• [Work to be completed]
Below are some records; copy each line in them that contains "Control".

• [Provided records]
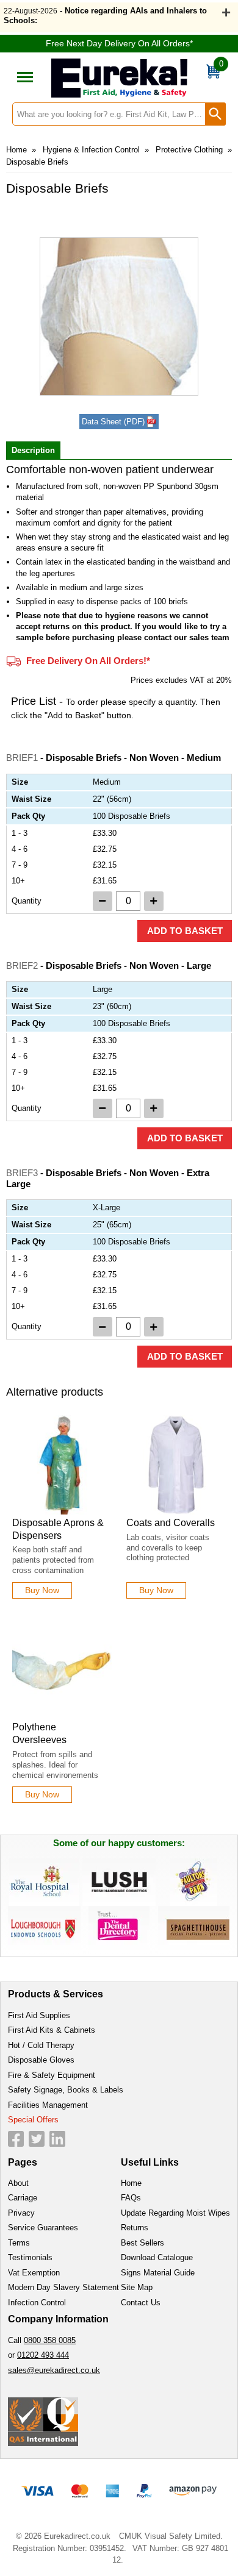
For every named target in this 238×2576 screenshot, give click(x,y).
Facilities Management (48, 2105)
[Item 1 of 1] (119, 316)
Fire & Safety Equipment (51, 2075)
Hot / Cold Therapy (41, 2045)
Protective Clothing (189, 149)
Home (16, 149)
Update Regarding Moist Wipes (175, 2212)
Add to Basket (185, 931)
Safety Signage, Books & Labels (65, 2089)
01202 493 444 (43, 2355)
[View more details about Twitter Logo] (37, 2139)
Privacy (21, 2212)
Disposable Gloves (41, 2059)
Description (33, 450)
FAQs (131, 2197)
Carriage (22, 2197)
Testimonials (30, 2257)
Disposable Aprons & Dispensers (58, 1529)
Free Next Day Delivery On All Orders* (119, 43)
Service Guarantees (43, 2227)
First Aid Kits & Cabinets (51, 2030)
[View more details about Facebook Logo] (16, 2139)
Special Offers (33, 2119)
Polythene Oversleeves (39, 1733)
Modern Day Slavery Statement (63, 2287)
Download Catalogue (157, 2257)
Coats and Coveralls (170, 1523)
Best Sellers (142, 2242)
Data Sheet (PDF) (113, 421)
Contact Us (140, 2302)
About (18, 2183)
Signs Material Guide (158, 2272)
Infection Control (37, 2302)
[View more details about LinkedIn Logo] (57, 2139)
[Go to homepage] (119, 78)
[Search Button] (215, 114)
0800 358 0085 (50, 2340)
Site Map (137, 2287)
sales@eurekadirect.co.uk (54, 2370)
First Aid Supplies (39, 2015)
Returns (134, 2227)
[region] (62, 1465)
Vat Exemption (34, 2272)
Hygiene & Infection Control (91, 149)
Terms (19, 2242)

==

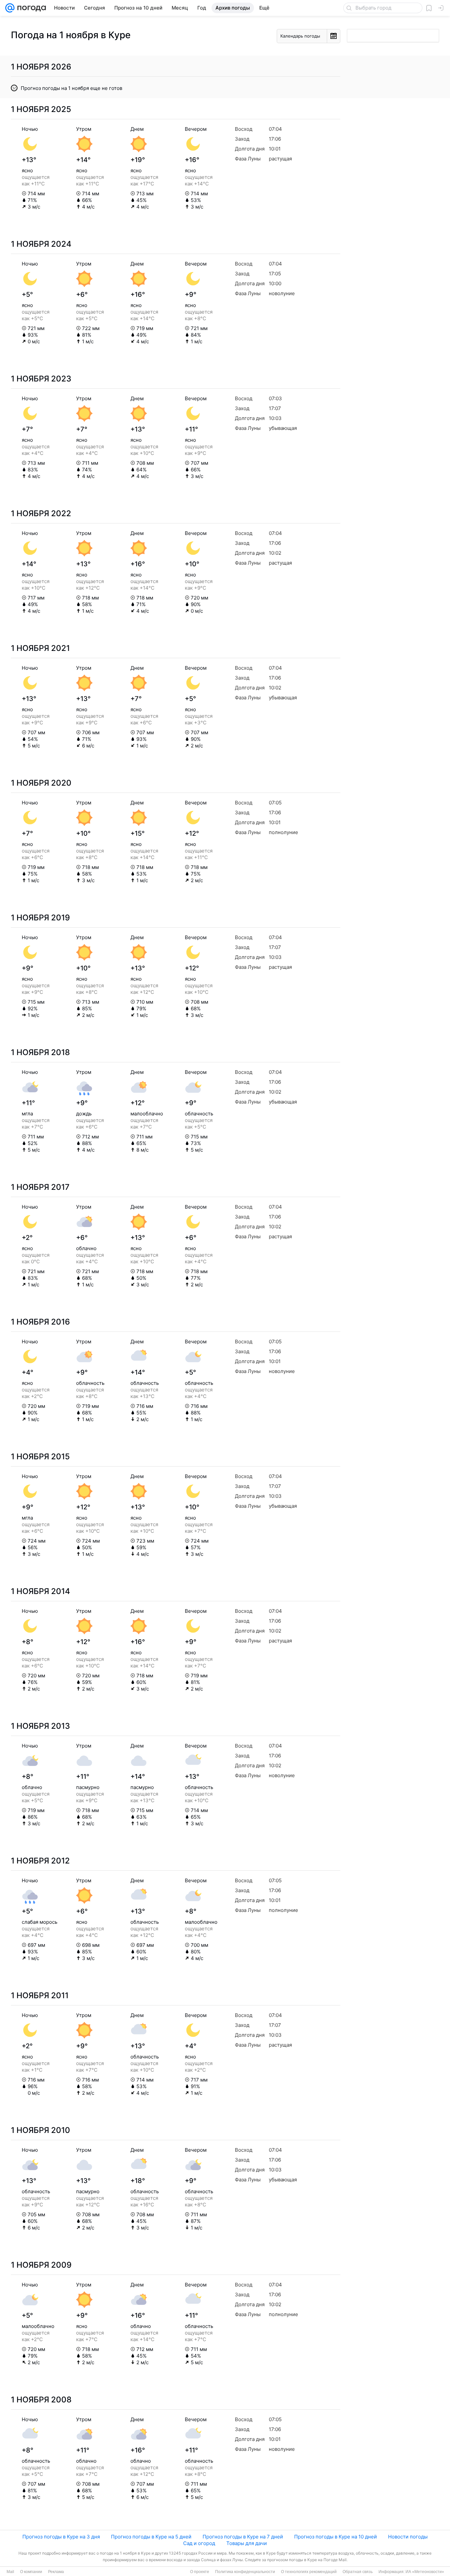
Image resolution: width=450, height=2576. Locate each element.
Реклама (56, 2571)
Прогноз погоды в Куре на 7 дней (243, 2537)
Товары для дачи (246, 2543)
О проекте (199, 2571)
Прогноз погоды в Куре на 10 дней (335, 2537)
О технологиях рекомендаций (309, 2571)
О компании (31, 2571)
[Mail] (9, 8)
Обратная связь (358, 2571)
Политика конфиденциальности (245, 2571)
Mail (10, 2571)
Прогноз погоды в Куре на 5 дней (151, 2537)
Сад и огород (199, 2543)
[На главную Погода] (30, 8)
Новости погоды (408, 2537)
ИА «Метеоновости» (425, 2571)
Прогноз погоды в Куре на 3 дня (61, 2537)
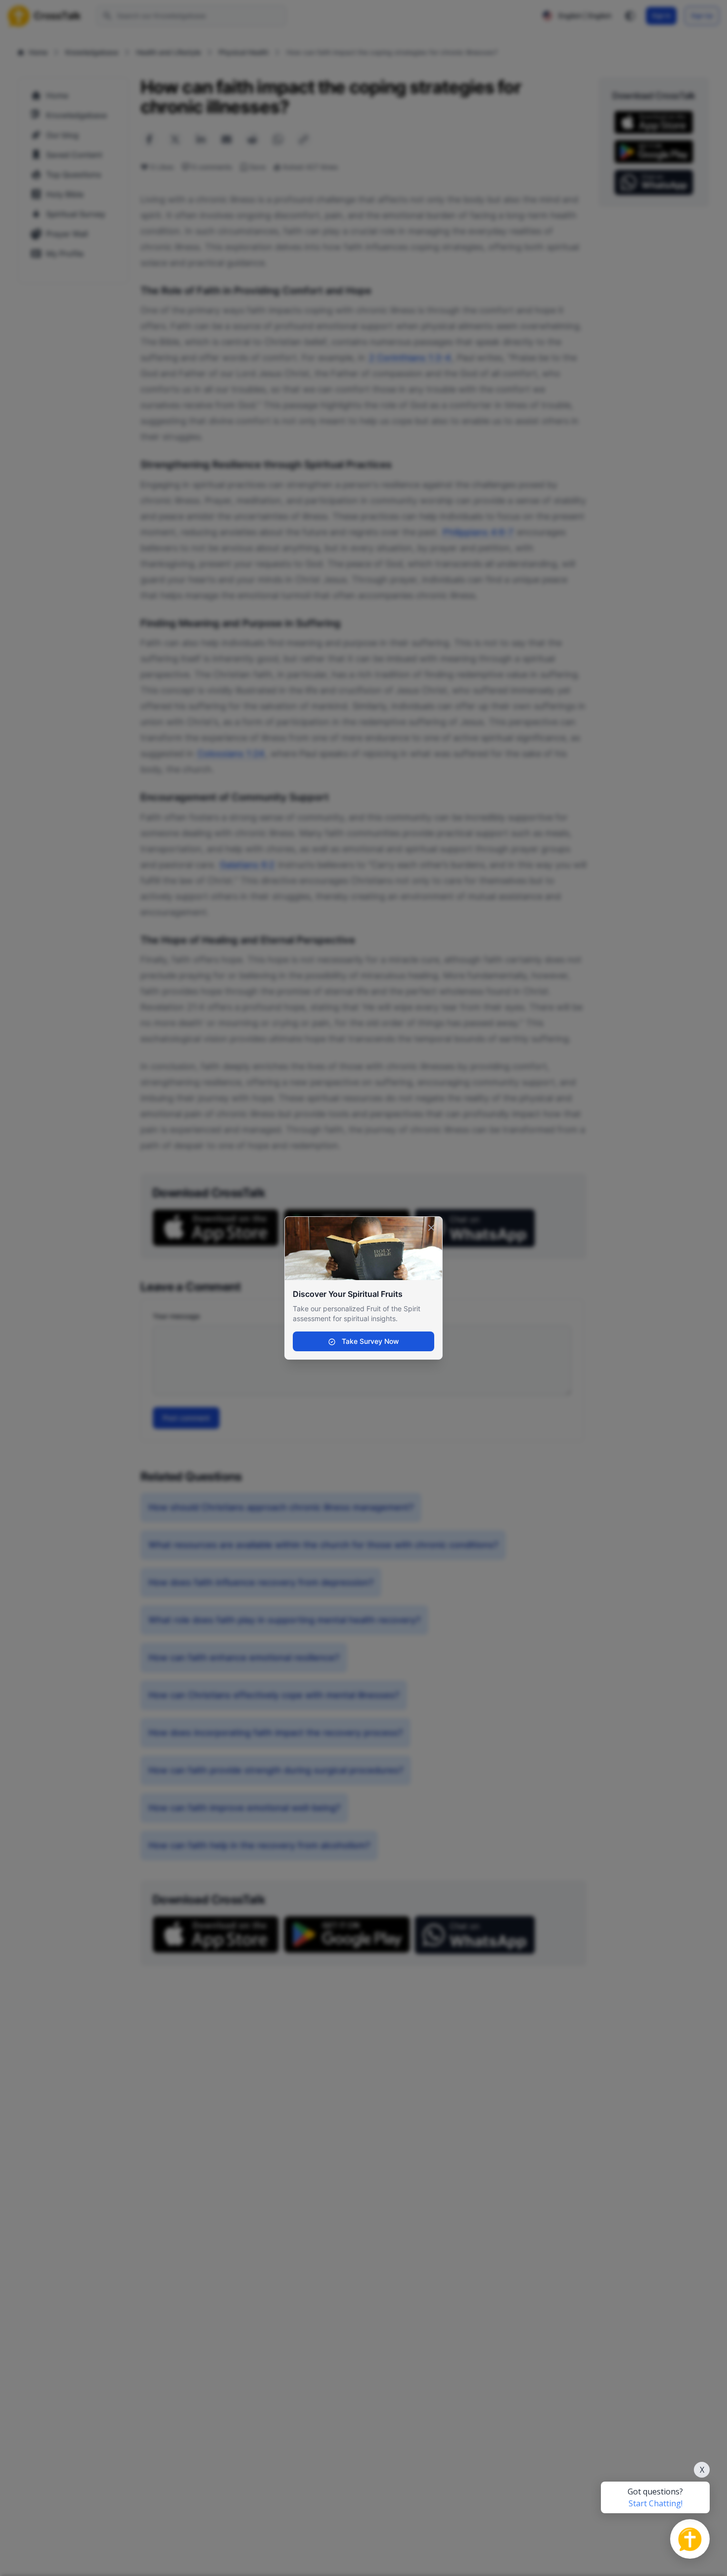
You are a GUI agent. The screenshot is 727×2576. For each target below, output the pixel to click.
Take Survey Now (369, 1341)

• [Task answer]
Infection Control (37, 2302)
Hygiene & Infection Control (91, 149)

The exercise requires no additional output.